# PASSAGE TO READ:
------------

When the layer of dew lifted, there on the surface of the wilderness was a fine flaky substance, as fine as frost on the ground. When the Israelites saw it, they said to one another, “What is it?” For they did not know what it was. Moses said to them, “It is the bread that the Lord has given you to eat. This is what the Lord has commanded: ‘Gather as much of it as each of you needs, an omer [measuring volume] to a person according to the number of persons, all providing for those in their own tents.’”


Nehemiah 9:15

For their hunger you gave them bread from heaven, and for their thirst you brought water for them out of the rock.


Manna (without flesh, dairy, or eggs) provided by God is of such importance that Moses instructs people to preserve and remember this food in Exodus 16:31-36.

------------

# RECORDED INFORMATION:
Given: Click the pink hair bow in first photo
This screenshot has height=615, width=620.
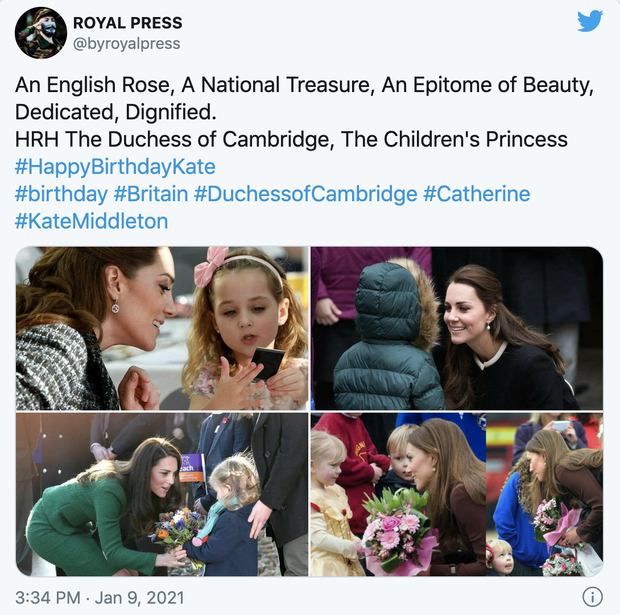Looking at the screenshot, I should click(x=210, y=266).
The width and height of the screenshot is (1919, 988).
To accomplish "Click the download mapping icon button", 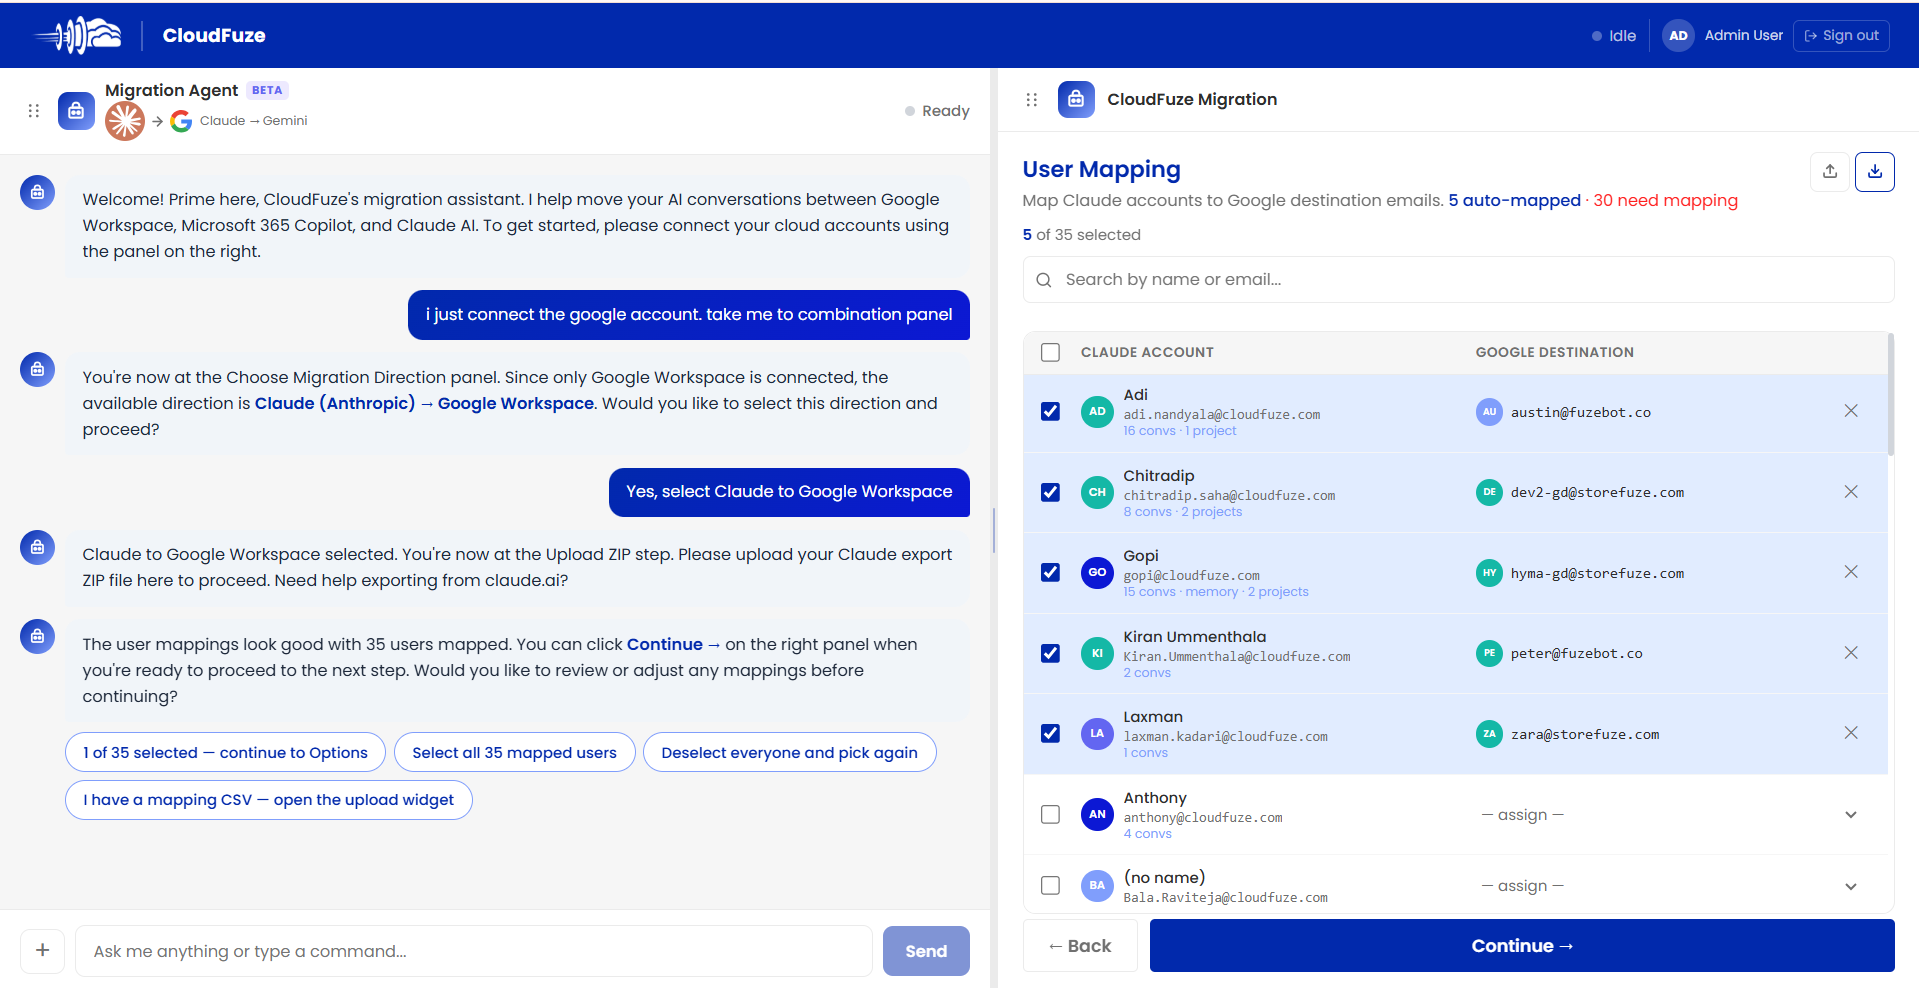I will (1874, 171).
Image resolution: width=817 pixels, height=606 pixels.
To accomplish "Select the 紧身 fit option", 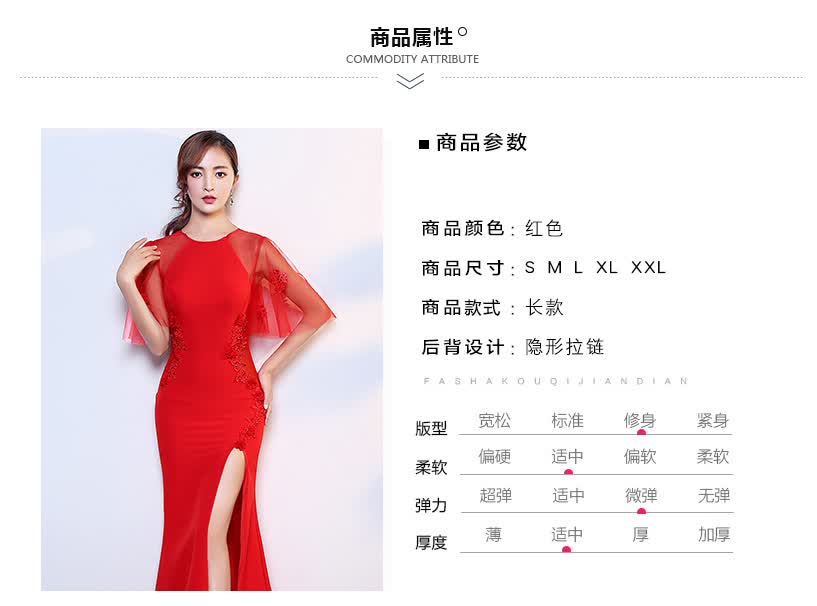I will tap(712, 421).
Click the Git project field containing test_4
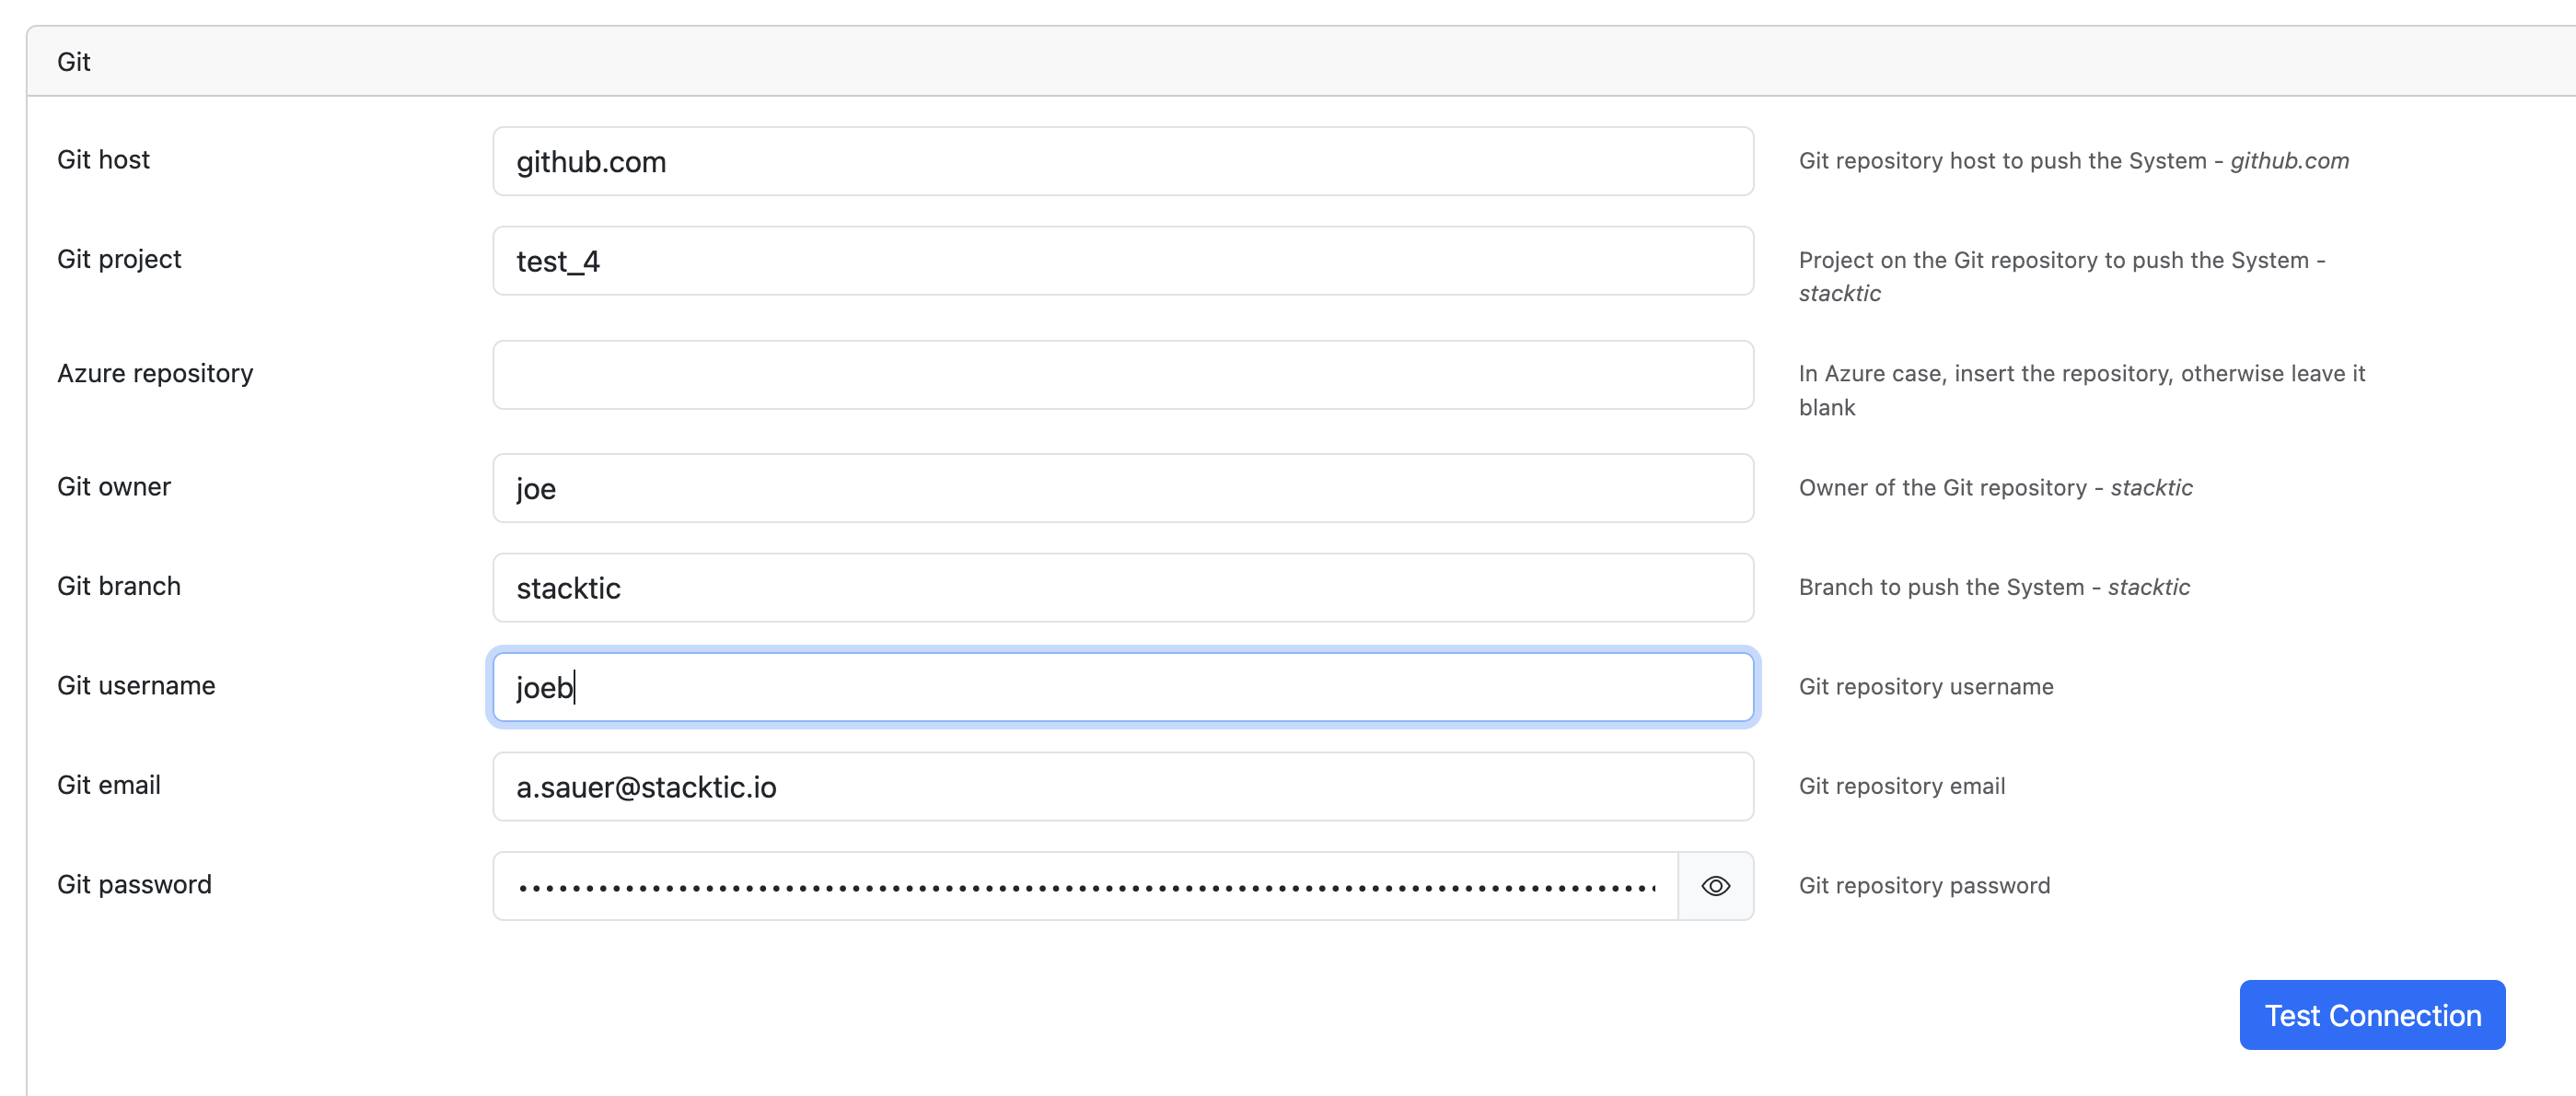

------------

# YOUR INSTRUCTIONS:
Please answer these questions from the passage on manna:
1. What did the Israelites say to one another when they saw the substance?
2. According to Nehemiah 9:15, what was brought out of the rock for their thirst?
3. In which verses does Moses instruct people to preserve and remember this food?
The records have no connection to the passage on manna.

# RESPONSE:
1. "What is it?"
2. Water
3. Exodus 16:31-36